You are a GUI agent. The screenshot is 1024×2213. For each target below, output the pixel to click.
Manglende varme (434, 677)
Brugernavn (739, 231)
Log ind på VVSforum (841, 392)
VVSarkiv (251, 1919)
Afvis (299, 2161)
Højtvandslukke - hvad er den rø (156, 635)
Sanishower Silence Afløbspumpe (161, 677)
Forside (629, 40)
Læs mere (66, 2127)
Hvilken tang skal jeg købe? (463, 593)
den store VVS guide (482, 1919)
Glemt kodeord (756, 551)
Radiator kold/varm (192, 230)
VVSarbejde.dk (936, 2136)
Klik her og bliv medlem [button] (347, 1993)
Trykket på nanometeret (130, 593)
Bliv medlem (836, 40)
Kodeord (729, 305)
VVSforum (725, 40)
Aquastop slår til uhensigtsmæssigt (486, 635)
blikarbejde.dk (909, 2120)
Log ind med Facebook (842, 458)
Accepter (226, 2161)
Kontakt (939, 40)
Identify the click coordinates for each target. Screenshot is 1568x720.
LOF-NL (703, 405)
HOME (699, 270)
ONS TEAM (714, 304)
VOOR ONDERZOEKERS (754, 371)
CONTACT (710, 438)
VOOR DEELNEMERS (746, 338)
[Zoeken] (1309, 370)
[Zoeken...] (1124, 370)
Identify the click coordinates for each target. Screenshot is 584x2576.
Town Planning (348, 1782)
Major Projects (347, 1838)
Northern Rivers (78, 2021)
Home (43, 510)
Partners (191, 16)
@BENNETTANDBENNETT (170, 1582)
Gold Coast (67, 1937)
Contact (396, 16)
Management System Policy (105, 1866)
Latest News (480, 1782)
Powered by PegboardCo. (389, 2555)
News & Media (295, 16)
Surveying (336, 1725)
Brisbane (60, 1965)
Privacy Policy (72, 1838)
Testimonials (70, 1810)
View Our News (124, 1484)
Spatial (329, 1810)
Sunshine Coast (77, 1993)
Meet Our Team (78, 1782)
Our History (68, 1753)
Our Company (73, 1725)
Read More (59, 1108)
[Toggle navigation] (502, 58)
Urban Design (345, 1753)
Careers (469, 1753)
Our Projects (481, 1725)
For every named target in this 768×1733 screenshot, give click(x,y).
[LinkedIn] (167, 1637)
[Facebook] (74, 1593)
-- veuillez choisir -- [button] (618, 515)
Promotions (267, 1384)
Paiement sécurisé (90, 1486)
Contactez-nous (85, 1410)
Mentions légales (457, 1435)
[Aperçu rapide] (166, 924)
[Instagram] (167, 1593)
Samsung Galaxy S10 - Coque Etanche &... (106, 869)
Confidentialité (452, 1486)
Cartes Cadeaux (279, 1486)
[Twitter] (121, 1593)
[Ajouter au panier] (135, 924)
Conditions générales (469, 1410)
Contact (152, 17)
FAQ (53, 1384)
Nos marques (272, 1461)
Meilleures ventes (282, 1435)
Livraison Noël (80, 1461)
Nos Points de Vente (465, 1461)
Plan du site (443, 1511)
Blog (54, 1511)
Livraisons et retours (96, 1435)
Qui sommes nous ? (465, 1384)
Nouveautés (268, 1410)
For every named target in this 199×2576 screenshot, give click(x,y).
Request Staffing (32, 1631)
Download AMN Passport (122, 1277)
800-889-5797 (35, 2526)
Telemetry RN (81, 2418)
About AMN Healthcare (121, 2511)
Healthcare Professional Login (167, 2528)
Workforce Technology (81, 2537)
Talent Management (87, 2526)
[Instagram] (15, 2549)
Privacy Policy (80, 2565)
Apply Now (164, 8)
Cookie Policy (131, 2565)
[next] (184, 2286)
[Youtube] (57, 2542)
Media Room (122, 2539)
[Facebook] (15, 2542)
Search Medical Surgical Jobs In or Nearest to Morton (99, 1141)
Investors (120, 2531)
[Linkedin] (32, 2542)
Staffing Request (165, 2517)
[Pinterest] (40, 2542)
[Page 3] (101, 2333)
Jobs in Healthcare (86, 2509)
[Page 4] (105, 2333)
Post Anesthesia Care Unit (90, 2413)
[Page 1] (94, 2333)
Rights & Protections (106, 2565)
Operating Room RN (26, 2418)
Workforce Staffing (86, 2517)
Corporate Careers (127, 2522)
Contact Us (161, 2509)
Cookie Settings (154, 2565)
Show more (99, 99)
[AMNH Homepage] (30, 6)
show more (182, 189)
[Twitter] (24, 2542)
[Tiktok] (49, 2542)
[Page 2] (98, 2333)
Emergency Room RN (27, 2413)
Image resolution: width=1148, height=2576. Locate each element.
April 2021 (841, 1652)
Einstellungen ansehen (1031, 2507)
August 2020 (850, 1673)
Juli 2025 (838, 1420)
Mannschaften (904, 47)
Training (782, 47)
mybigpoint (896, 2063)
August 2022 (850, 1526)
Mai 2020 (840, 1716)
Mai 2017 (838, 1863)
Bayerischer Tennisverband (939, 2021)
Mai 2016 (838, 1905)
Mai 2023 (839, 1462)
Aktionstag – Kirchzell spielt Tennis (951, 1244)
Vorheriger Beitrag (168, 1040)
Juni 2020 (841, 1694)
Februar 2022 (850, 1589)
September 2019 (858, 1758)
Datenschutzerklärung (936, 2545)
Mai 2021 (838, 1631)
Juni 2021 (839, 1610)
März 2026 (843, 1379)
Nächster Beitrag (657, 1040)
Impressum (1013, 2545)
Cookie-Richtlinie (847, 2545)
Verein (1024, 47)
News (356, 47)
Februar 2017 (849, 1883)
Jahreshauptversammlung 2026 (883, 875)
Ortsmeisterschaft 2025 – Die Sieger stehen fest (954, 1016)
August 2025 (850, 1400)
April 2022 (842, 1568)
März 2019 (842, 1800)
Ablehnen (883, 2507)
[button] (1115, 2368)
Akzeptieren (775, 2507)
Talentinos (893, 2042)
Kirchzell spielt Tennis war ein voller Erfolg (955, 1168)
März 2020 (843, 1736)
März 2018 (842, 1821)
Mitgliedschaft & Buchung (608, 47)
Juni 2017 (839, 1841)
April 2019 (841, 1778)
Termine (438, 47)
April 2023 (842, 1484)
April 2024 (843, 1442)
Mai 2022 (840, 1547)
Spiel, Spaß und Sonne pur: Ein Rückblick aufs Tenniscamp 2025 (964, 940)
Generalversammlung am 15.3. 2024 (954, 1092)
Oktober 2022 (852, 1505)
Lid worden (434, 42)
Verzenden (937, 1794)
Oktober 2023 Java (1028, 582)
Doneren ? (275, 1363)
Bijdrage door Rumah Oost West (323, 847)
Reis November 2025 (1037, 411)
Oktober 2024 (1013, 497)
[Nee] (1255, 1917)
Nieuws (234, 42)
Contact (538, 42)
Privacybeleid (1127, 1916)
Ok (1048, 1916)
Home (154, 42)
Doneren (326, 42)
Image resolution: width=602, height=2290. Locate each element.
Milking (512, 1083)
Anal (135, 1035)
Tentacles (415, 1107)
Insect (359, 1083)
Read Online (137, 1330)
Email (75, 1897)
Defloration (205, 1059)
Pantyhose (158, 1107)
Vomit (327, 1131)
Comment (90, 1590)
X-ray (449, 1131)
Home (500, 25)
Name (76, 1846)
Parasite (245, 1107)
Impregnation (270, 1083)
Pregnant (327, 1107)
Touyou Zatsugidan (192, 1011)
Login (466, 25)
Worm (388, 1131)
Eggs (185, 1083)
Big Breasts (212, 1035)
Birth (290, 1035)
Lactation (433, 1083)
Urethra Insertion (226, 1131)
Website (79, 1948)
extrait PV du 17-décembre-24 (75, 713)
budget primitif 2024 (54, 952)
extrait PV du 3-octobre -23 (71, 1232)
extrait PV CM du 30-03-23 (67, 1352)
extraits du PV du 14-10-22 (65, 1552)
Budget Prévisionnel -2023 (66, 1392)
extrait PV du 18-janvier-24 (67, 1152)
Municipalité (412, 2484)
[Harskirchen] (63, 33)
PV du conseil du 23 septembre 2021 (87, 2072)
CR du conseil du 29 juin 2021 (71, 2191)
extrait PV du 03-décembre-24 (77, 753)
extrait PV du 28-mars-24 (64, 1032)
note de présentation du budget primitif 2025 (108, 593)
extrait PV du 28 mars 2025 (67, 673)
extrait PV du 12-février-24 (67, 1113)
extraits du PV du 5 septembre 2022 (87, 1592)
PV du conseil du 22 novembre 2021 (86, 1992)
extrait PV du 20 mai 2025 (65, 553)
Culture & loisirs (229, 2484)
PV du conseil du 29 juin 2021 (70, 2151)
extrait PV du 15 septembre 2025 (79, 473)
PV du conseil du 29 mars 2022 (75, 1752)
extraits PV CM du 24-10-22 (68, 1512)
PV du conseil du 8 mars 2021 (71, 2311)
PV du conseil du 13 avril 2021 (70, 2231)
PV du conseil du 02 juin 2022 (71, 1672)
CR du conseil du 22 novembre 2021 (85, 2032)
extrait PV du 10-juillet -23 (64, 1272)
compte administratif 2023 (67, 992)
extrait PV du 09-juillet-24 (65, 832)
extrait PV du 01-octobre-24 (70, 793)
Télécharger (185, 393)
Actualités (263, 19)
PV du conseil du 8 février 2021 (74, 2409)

**The request**
Reproduce the entries above word for word, starting at the first line and ending at the line that contains "[Zoeken...] (1124, 370)", with both of those lines included.

**Response**
You are a GUI agent. The screenshot is 1024×2213. For each target below, output the pixel to click.
Manglende varme (434, 677)
Brugernavn (739, 231)
Log ind på VVSforum (841, 392)
VVSarkiv (251, 1919)
Afvis (299, 2161)
Højtvandslukke - hvad er den rø (156, 635)
Sanishower Silence Afløbspumpe (161, 677)
Forside (629, 40)
Læs mere (66, 2127)
Hvilken tang skal jeg købe? (463, 593)
den store VVS guide (482, 1919)
Glemt kodeord (756, 551)
Radiator kold/varm (192, 230)
VVSarbejde.dk (936, 2136)
Klik her og bliv medlem [button] (347, 1993)
Trykket på nanometeret (130, 593)
Bliv medlem (836, 40)
Kodeord (729, 305)
VVSforum (725, 40)
Aquastop slår til uhensigtsmæssigt (486, 635)
blikarbejde.dk (909, 2120)
Log ind med Facebook (842, 458)
Accepter (226, 2161)
Kontakt (939, 40)
Identify the click coordinates for each target. Screenshot is 1568x720.
LOF-NL (703, 405)
HOME (699, 270)
ONS TEAM (714, 304)
VOOR ONDERZOEKERS (754, 371)
CONTACT (710, 438)
VOOR DEELNEMERS (746, 338)
[Zoeken] (1309, 370)
[Zoeken...] (1124, 370)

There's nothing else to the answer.